Summer - Chores and Work
Everyone in the family had additional chores in the summertime.
Children were expected to gather eggs, churn cream into butter,
feed and harness horses, clean the chicken house, feed chickens
and hogs, help plant and harvest crops, help cut hay and store
it in the barn, tend bees, pick summer fruit and use it to bake
pies, preserve and can vegetables from the garden, and much
more. After a long day in the field and evening chores, most families ate a late supper by the light of kerosene lamps. Most
children were so tired, they went to bed soon after supper.

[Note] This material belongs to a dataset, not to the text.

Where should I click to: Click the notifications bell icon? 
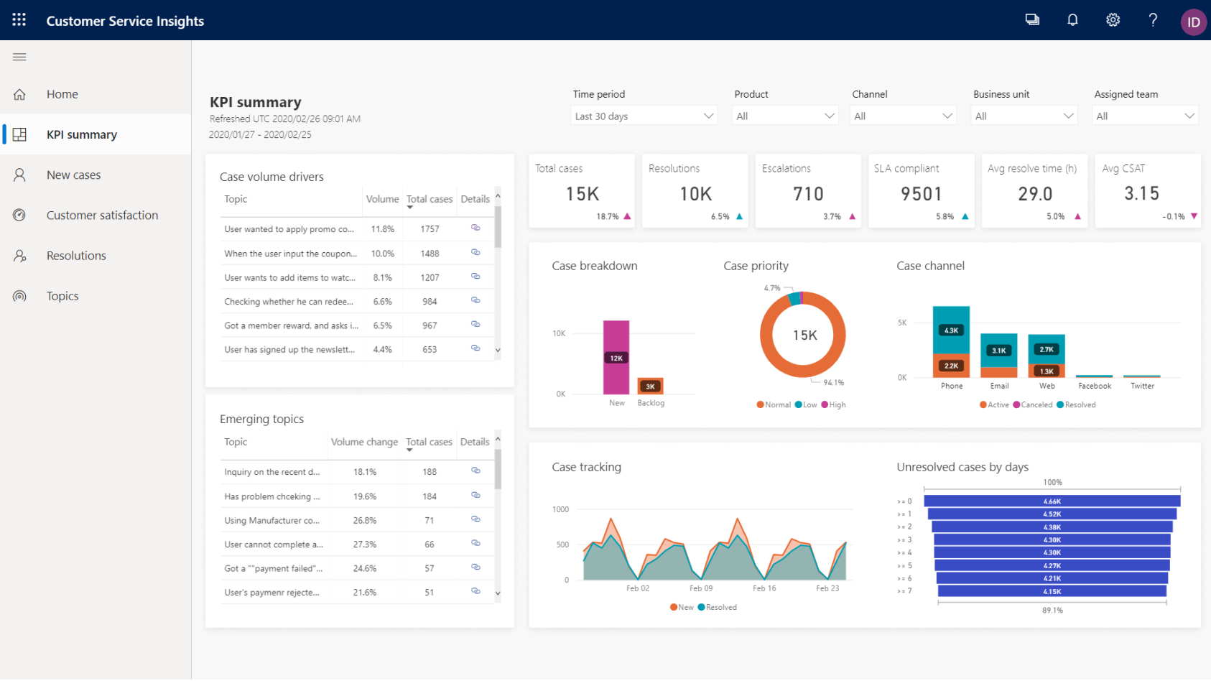[x=1072, y=20]
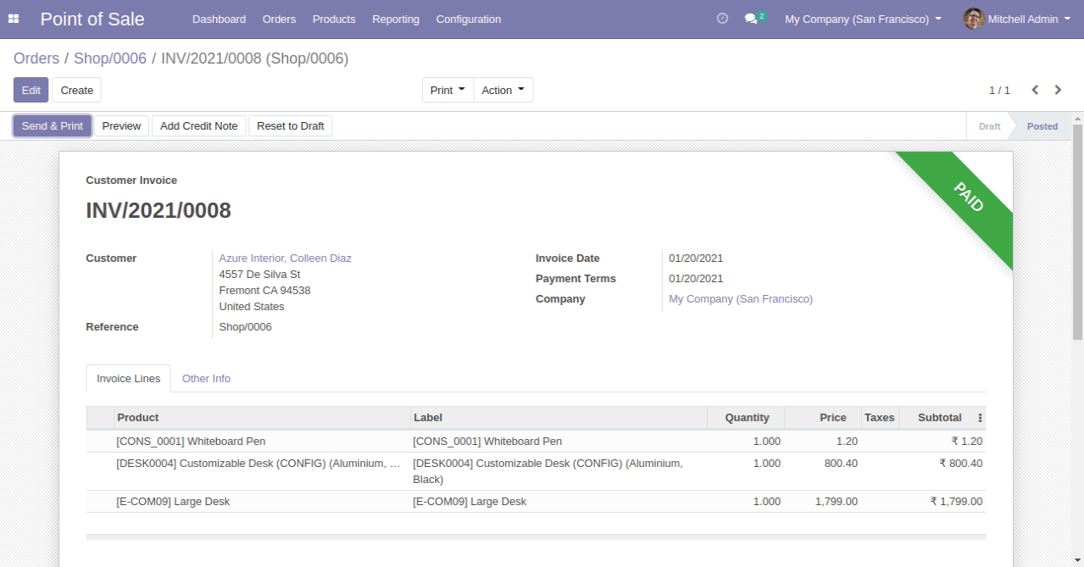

During the summer, farm families and neighbors banded together
to harvest wheat and oats and separate the grain from the stalk,
a process known as threshing.
Bee keeping
Many farm families kept bees. The honey was used on bread and
for cooking. Bees were important, because they pollinated the fruit trees
in the family's orchard. As a country school teacher, Ruth Nettleton
remembers the fun of keeping bees and using the honey to make
treats for her students.
"We
had plenty of honey and I can, you can cook with honey…
They [the bees] were kept near the orchard. They helped
pollenize the flower, the trees…One experience with bees that I had when I was a
little girl, father was gone and there was a swarm of bees…My
sister, Julie and I thought we better get those bees [into
the] hive… So she got a ladder and went up about one
step. And I knew exactly how to do it because I had helped
father… I had gone up the tree and she held the box
and I shook the bees…We were just kids…10 or
11 maybe…I had bees for years and years."
-- Ruth
Nettleton (Quicktime required)
Laundry
How do you wash clothes for a big family without a washer
and dryer? Almost no rural homes had electricity in the 1920s,
so laundry was usually done by hand—washing clothes
and feeding them into a hand-cranked wringer. Work clothes,
diapers, underwear and socks—everything was washed in
water heated on the stove. It was then hung on a clothes line to dry. Some
farm women scrubbed clothes on a metal washboard. Norma Ehlers
remembered their family's washhouse was by the windmill, which pumped water that could be used for washing clothes.